To confirm my finding, I put breakpoint on MemoryCache creation and check how many timers it creates. I also executed following command:
!dumpheap -type System.Threading.Timer
And it confirms that many timers were created. And every 20 seconds they are executed one by one in quick succession. Most of our code uses MemoryCache.Default and there are two places that create new instance of MemoryCache. Many of our developers have at least 12 cores PCs and most has 16 cores. As result, only 3 instances of MemoryCache will create 48 timers on 16 core PC.
I have no idea why Microsoft decided to create so many times, but I believe that it was from times when only servers had more then on processor and most expensive ones had 4 processors and this decision seems reasonable.
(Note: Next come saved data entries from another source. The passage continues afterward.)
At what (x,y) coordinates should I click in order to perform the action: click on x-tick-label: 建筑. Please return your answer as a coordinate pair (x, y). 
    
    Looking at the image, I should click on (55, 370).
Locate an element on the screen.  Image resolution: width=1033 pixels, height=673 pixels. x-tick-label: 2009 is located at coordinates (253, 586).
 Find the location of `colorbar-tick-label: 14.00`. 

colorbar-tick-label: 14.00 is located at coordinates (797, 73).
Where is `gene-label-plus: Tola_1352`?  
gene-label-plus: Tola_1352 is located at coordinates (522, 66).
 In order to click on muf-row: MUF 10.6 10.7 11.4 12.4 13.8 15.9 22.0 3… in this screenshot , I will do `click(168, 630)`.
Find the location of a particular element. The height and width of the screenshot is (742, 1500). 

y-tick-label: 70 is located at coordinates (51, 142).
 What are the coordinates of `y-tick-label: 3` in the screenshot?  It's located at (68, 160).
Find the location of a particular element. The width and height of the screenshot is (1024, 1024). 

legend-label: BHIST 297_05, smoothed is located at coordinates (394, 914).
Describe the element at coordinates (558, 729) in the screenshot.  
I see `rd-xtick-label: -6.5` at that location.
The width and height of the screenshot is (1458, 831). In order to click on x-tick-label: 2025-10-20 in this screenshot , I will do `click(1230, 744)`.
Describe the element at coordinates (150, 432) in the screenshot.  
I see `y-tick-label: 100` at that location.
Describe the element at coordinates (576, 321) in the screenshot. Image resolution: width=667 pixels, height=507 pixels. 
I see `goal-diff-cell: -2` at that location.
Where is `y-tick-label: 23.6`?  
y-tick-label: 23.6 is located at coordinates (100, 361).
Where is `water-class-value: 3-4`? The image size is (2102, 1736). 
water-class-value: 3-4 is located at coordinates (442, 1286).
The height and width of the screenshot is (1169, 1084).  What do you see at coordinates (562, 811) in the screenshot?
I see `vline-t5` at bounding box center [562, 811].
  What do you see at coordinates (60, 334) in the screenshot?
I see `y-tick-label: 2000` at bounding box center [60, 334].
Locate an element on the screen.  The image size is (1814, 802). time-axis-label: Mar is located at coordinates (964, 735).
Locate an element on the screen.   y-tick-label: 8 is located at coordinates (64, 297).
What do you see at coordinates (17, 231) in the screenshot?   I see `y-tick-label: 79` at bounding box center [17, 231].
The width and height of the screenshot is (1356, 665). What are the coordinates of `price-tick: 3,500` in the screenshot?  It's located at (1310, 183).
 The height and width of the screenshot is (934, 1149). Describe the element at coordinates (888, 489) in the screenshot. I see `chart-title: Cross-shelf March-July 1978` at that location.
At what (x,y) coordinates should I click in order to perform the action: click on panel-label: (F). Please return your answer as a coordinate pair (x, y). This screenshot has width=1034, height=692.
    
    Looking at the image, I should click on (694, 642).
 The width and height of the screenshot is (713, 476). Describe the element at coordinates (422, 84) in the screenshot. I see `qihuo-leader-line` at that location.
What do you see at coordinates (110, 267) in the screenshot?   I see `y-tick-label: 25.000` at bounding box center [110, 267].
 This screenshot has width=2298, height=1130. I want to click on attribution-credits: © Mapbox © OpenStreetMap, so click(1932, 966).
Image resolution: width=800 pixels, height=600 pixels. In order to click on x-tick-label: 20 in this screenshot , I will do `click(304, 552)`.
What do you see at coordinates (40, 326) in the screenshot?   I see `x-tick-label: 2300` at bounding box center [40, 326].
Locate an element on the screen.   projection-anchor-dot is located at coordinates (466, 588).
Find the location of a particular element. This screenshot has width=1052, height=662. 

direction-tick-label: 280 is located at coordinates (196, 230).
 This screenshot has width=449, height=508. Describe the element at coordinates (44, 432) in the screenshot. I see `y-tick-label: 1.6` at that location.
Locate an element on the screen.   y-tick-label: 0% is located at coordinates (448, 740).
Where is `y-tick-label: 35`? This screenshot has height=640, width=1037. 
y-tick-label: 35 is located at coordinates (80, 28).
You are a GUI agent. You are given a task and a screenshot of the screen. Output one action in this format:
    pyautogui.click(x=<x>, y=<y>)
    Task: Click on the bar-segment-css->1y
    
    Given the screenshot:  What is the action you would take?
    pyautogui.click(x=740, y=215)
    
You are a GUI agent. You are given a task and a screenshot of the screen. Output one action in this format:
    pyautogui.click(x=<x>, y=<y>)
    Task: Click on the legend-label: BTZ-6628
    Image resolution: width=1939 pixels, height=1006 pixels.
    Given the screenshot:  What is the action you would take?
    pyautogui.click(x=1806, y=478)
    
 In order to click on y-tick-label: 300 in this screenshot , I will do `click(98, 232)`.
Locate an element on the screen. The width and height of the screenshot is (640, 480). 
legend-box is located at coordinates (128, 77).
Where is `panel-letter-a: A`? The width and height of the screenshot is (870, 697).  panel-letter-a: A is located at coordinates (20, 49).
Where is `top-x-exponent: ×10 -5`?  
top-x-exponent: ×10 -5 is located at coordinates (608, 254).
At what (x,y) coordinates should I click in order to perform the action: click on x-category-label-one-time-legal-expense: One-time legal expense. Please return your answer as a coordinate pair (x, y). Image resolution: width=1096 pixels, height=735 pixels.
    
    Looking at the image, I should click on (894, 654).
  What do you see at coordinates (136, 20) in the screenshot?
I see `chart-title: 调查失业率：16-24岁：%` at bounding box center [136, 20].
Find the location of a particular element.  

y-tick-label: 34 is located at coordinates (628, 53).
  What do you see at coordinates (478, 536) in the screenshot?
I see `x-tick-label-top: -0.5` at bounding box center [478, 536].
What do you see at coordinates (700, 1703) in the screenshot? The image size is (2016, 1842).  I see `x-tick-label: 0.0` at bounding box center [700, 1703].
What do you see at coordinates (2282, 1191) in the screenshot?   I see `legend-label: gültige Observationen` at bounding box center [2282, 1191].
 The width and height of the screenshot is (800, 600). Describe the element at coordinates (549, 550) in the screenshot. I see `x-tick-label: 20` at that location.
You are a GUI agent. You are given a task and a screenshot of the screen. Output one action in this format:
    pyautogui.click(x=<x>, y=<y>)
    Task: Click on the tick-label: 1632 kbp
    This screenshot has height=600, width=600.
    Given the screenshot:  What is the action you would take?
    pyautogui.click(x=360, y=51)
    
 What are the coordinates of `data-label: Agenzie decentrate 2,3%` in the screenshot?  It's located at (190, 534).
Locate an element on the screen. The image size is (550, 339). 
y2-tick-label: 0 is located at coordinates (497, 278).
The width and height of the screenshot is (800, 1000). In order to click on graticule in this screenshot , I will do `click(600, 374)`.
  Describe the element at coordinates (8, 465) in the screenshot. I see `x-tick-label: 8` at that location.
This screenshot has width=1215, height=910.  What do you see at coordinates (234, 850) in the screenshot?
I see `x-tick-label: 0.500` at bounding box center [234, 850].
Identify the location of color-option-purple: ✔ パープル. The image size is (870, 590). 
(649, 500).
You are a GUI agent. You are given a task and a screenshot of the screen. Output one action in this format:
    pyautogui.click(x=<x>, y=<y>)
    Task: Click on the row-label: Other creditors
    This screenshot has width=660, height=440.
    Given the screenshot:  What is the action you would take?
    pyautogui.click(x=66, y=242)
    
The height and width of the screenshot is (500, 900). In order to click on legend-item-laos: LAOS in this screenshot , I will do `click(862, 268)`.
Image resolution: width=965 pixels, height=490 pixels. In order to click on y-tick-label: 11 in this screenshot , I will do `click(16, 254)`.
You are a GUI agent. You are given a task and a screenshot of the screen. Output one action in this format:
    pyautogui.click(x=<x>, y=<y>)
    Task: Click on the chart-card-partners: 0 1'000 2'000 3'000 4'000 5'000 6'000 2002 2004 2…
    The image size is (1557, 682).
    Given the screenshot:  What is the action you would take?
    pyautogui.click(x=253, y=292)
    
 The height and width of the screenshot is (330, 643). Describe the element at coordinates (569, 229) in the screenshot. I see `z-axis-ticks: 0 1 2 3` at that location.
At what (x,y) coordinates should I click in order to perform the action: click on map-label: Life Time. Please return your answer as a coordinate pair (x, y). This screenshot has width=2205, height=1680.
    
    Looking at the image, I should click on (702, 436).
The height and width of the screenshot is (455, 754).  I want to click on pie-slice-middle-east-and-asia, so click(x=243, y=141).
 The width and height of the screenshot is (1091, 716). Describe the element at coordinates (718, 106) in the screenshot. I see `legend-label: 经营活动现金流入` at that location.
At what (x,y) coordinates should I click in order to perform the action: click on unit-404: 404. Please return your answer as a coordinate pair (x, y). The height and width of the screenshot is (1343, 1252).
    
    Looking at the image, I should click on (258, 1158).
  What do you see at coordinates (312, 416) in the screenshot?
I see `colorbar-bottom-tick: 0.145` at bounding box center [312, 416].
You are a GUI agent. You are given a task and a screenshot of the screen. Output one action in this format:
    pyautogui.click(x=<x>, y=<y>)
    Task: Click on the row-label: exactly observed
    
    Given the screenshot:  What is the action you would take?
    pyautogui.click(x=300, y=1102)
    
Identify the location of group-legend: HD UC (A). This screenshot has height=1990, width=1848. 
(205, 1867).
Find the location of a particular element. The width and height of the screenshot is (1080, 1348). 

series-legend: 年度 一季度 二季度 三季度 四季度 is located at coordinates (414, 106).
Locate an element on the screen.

But now it is possible to buy AMD Threadripper 3990X that is kind of desktop processor and it has 128 cores. And in that case .NET will create 384 timers and that looks kind of bad.
Well, all this quite interesting and fascinating. But why handles are leaking. It turns out that they are not realty leaking and eventually they will be picked up by GC. But if application does nothing there are not many allocations and as result GC will not be active most of the time. Another question why Thread pool retire extra threads in without dispose? I’m still investigating this question.